Collecting and Evaluating Data (Graduate)
- Taught in the academic year 2020/21, 2019/20, 2017/18
This course responds to the increasing demand for primary (micro-)data collection. Typically, courses on statistics and econometrics focus on estimation and model specification and do not pay much attention to issues such as how the data used for the analysis have been collected, and/or the quality of the data. This course is designed to deal with such blind spots and addresses the following issues – survey design and sampling strategies, the effect of the survey design on data analysis, sample size, power calculations and minimum detectable effects, the use of sample weights, dealing with non-response and measurement error. We will also discuss implementation issues such as questionnaire design and different methods of data collection (online, face-to-face). Furthermore, even if students are not interested in collecting their own data but plan to use secondary data, the course will encourage them to interrogate the features of the data set, examine the validity and the reliability of the data, evaluate how the data were collected and the consequences of the data collection strategy for the analysis. Main course book: ‘International Handbook of Survey Methodology’ edited by E. de Leeuw, J. Hox & D. Dillman (2008).
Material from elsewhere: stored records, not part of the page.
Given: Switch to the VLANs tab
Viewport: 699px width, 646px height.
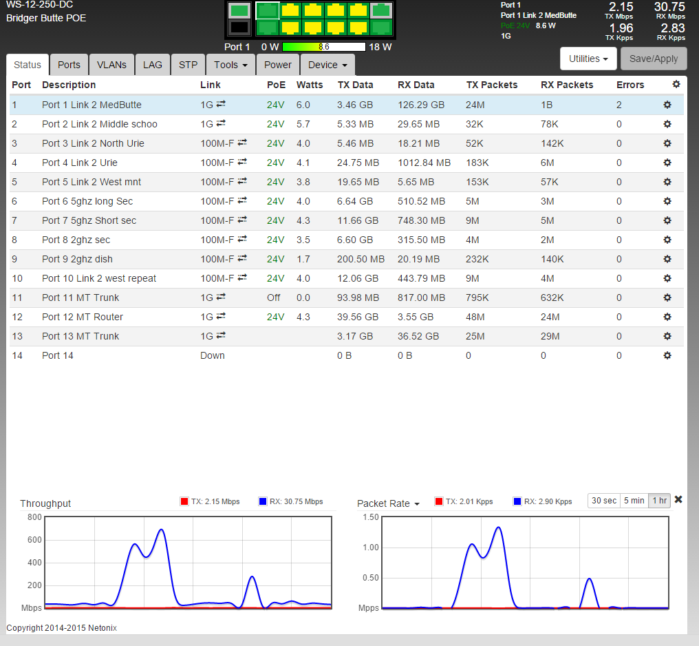Looking at the screenshot, I should coord(111,65).
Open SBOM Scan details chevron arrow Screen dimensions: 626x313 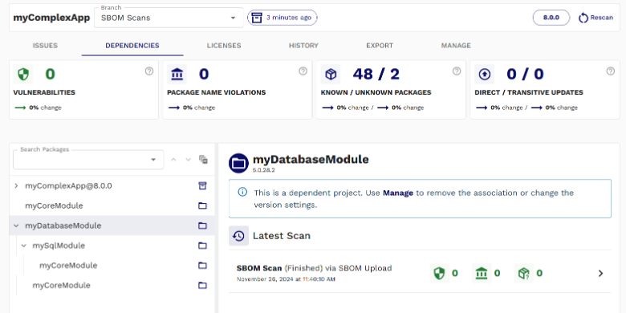[601, 274]
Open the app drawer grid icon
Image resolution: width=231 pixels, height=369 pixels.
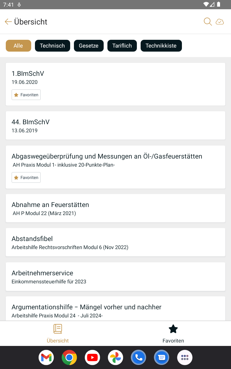[185, 357]
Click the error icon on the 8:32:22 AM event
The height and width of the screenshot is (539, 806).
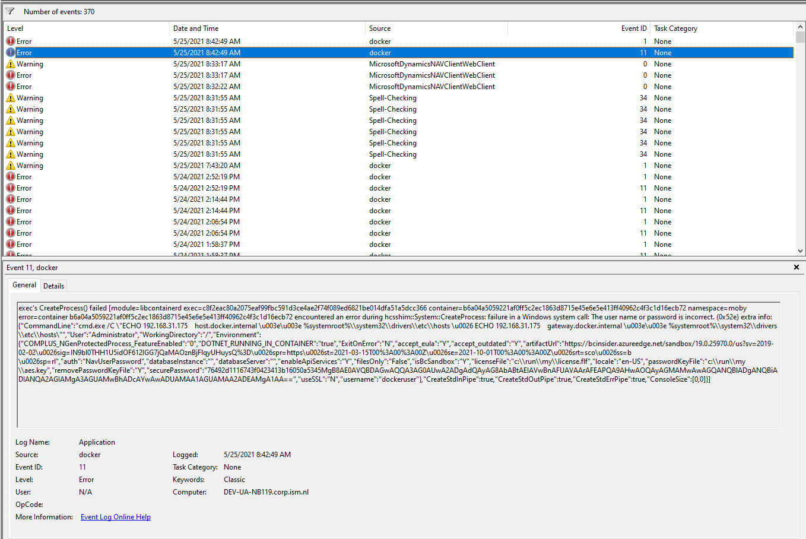point(9,86)
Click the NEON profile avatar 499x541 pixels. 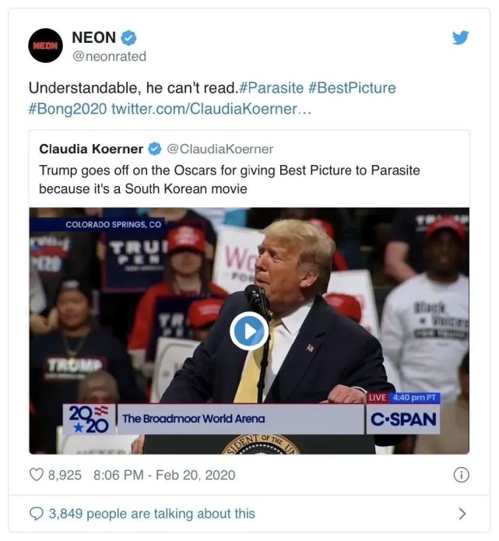[x=46, y=46]
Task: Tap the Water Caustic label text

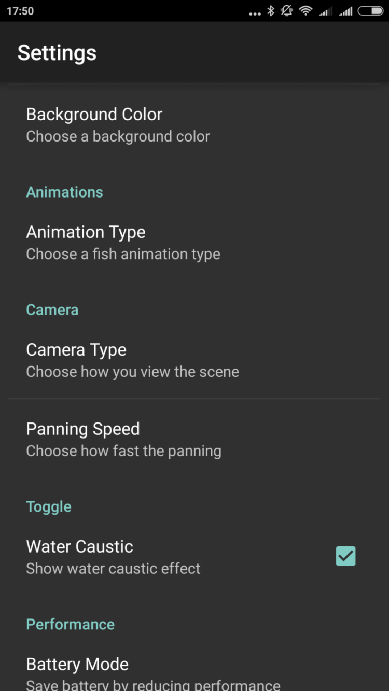Action: (x=80, y=546)
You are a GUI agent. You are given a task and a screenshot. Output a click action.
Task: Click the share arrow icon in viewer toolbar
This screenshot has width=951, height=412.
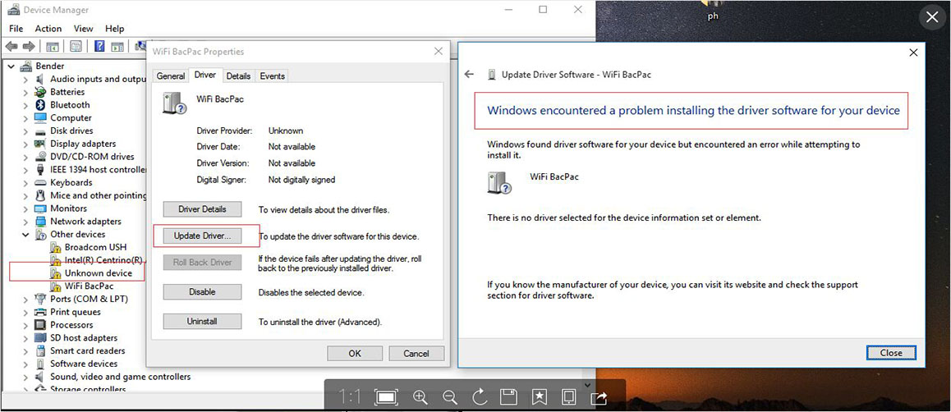[x=599, y=396]
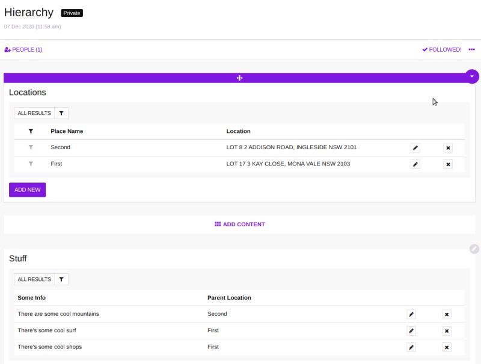The width and height of the screenshot is (481, 364).
Task: Click the ellipsis options menu near FOLLOWED
Action: click(x=472, y=50)
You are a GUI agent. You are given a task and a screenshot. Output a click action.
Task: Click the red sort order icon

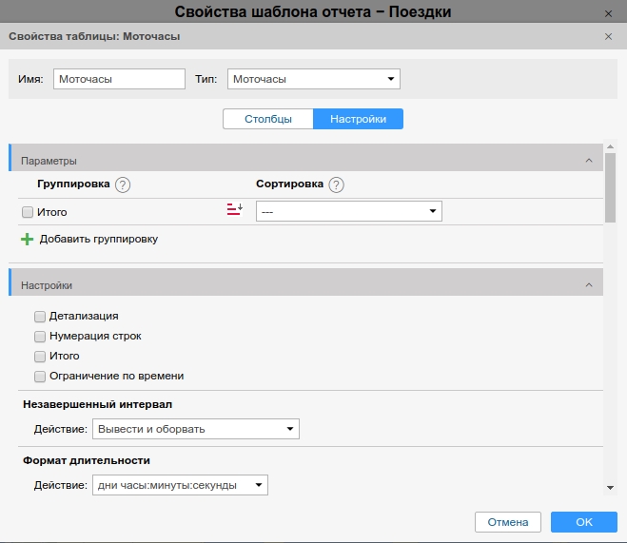[234, 211]
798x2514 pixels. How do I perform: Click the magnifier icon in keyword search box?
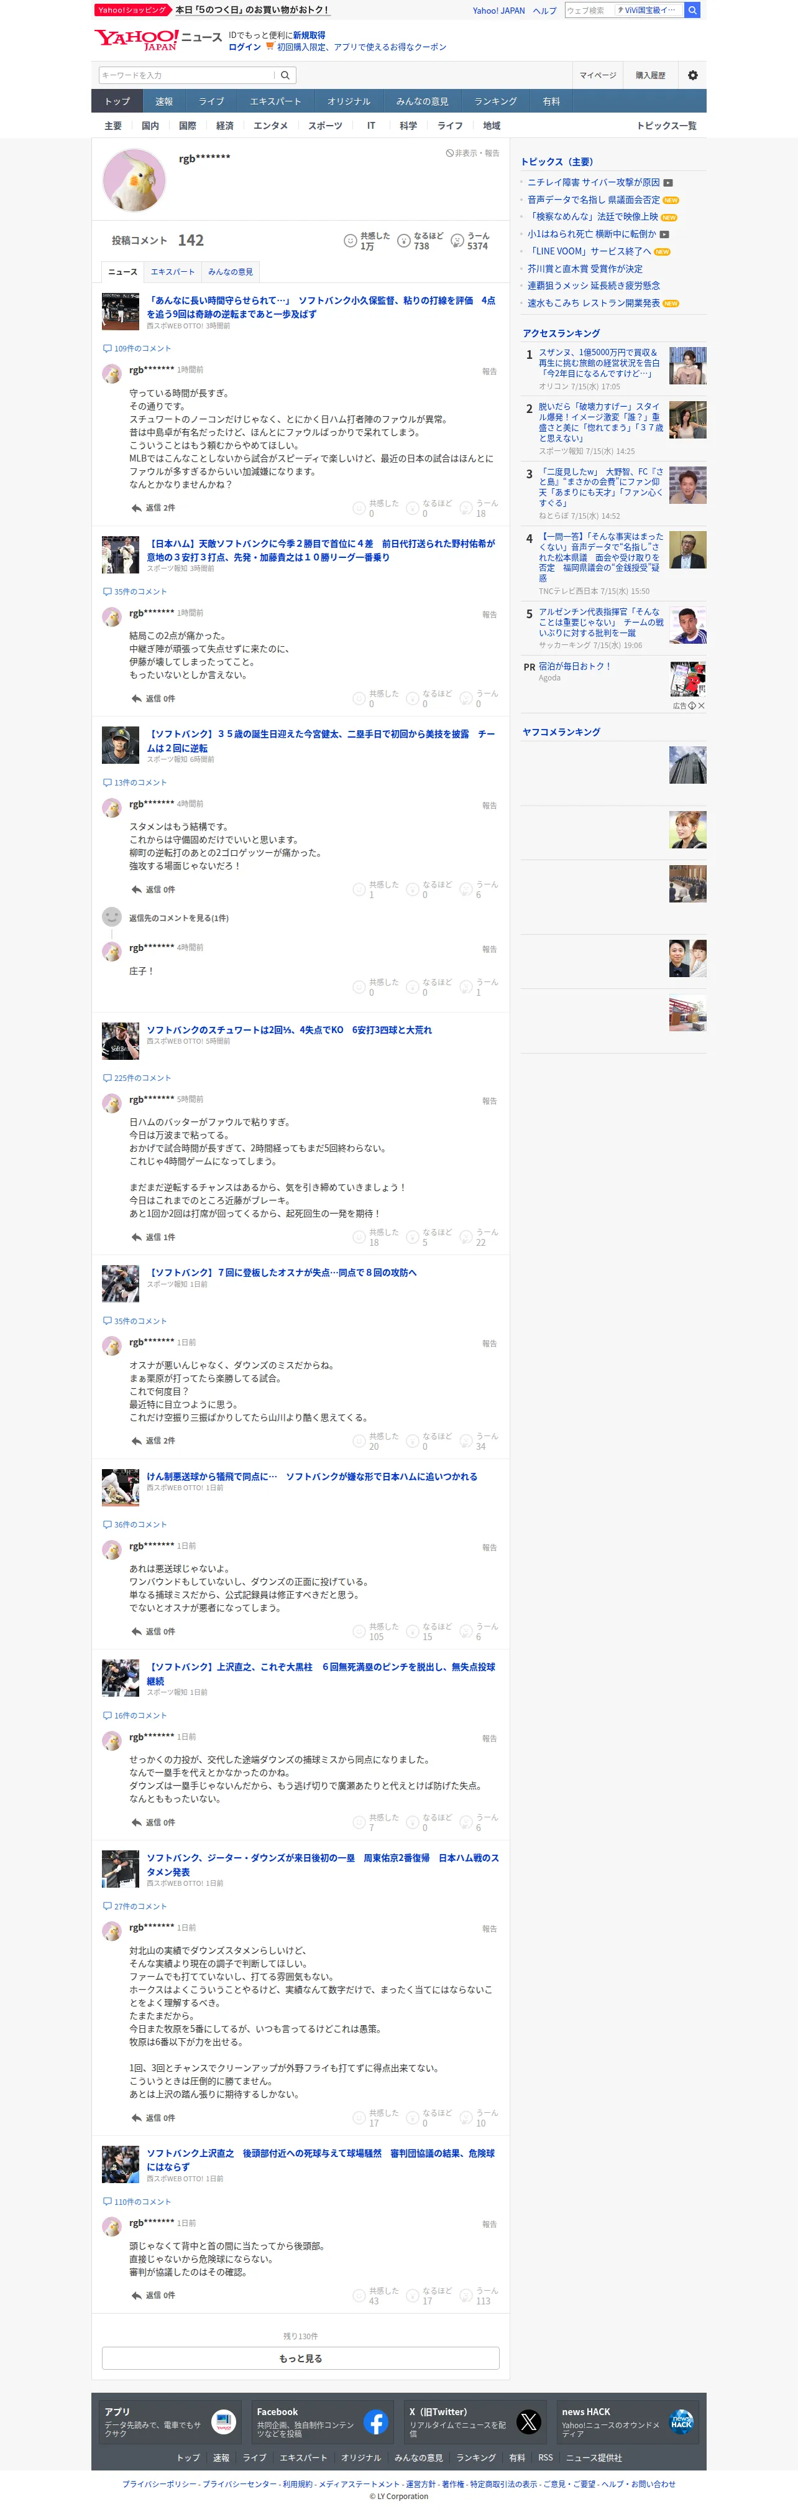[285, 75]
Principles of Economic Development — Microeconomics (Graduate)
- Taught in the academic year 2021/22, 2020/21, 2018/19, 2017/18, 2016/17, 2015/16, 2014/15, 2013/14
This course is aimed at giving students a thorough knowledge of the key theoretical and policy debates in development macro- and micro-economics. The microeconomics part deals with the economic analysis of households, firms and institutions. The students are introduced to current debates and research in microeconomics of development and examine the role of market imperfections, market failure and non-market institutions in shaping decisions. The microeconomics part draws on neoclassical economics, institutional economics, and behavioural/experimental economics. Current research in this area blends theoretical models and empirical applications. Accordingly, the course introduces both types of work. The microeconomics part deals with three topics and begins by applying economic analysis to understand the behaviour of rural households. Various models of the household are analysed, intra-household resource allocation and technology adoption are discussed. This is followed by an analysis of the constraints faced by small and micro firms operating in developing countries and a review of micro-finance. The final bit of the microeconomics part introduces the role of institutions and the state in driving economic development, and in particular scrutinises corruption as an institutional failure. Course material: Recent papers in development economics.
Health and Economic Development: Policies and evaluation (Graduate)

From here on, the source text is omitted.